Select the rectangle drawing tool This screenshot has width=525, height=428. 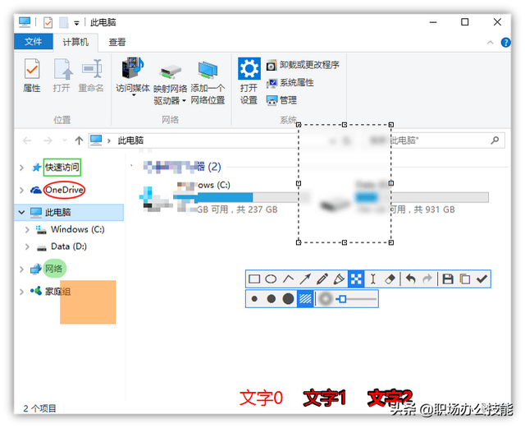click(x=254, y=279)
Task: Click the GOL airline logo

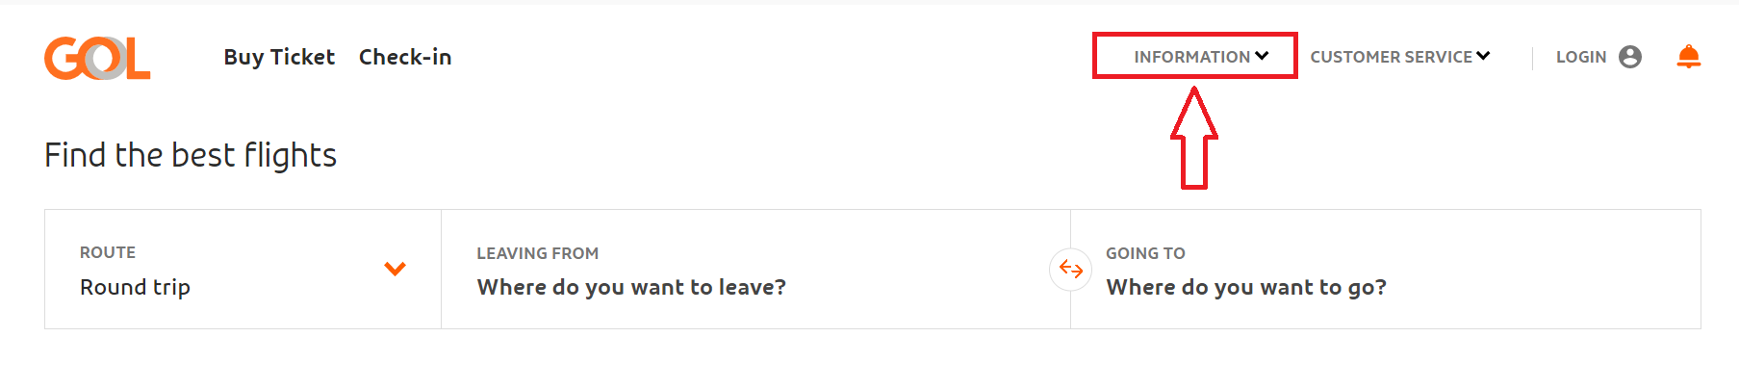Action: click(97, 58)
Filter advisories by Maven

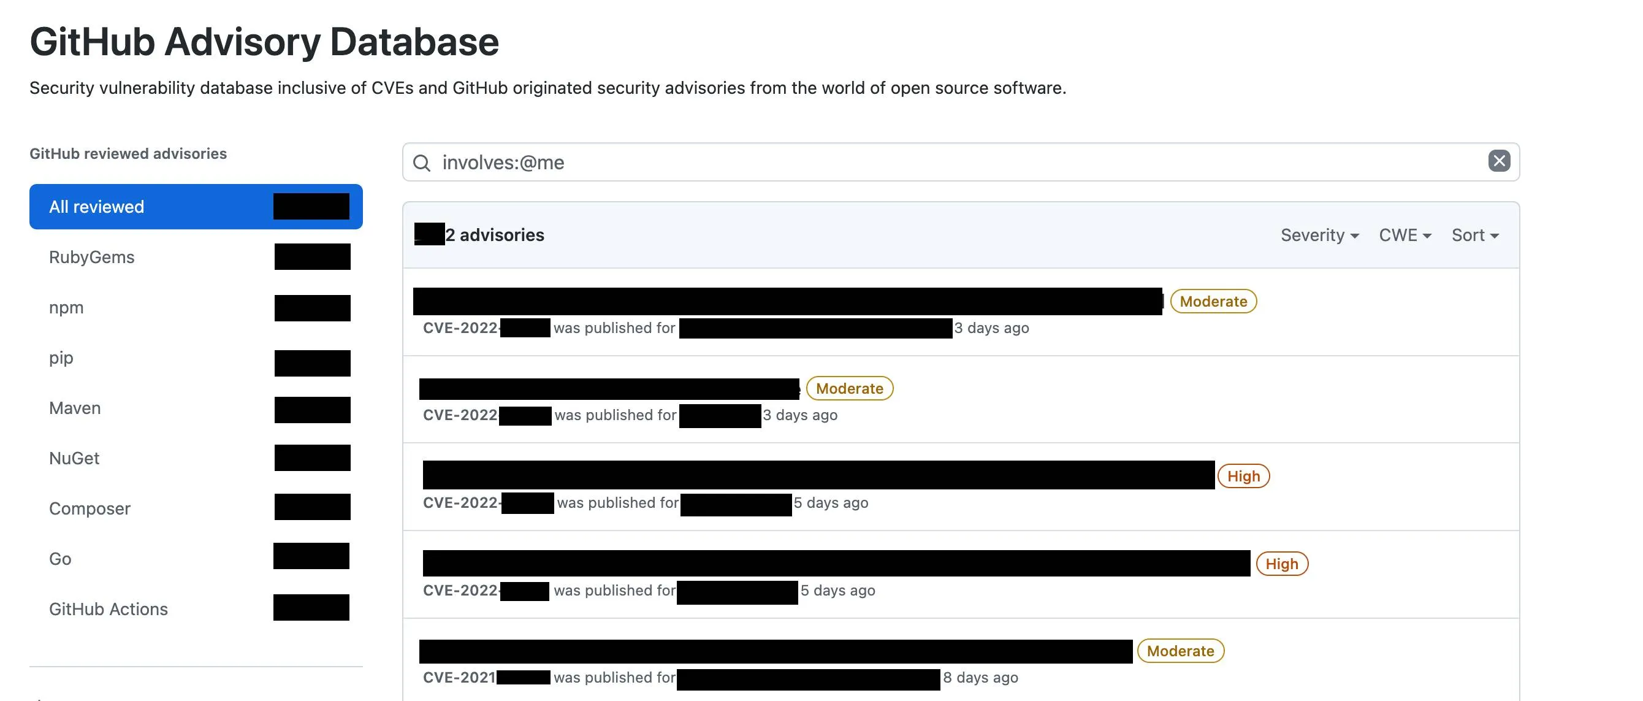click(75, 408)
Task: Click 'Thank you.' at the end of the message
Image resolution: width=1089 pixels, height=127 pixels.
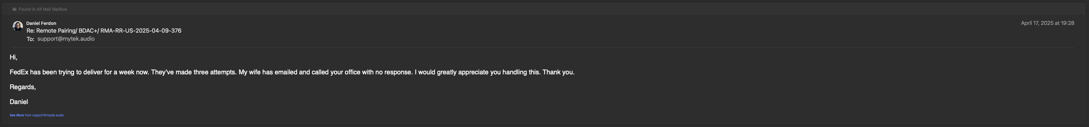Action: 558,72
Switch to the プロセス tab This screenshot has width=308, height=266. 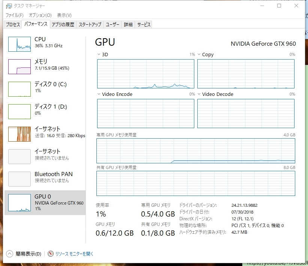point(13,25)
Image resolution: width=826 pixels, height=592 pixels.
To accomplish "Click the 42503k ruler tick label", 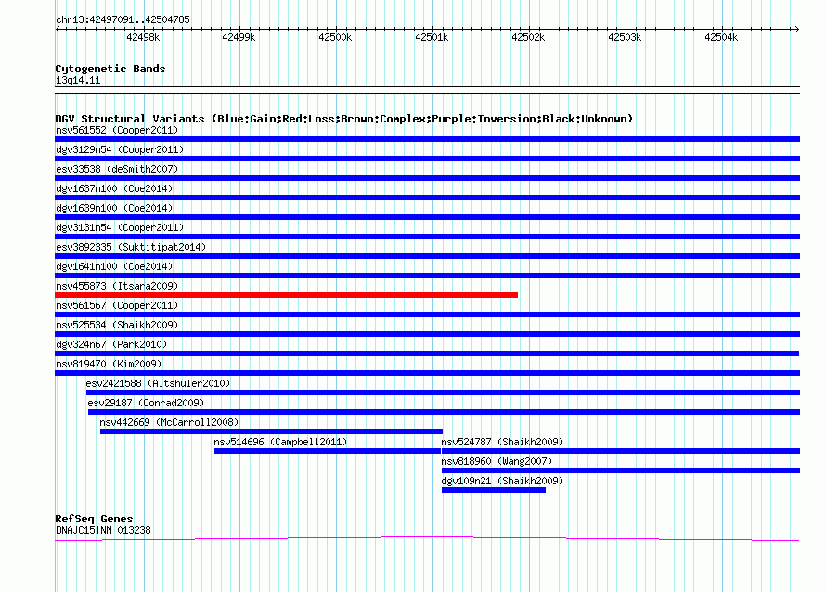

* * * * * * *

## Request
Extract each line of the material above that contains the string "pixels".

## Response for this exercise
Image resolution: width=1089 pixels, height=127 pixels.
Image resolution: width=826 pixels, height=592 pixels.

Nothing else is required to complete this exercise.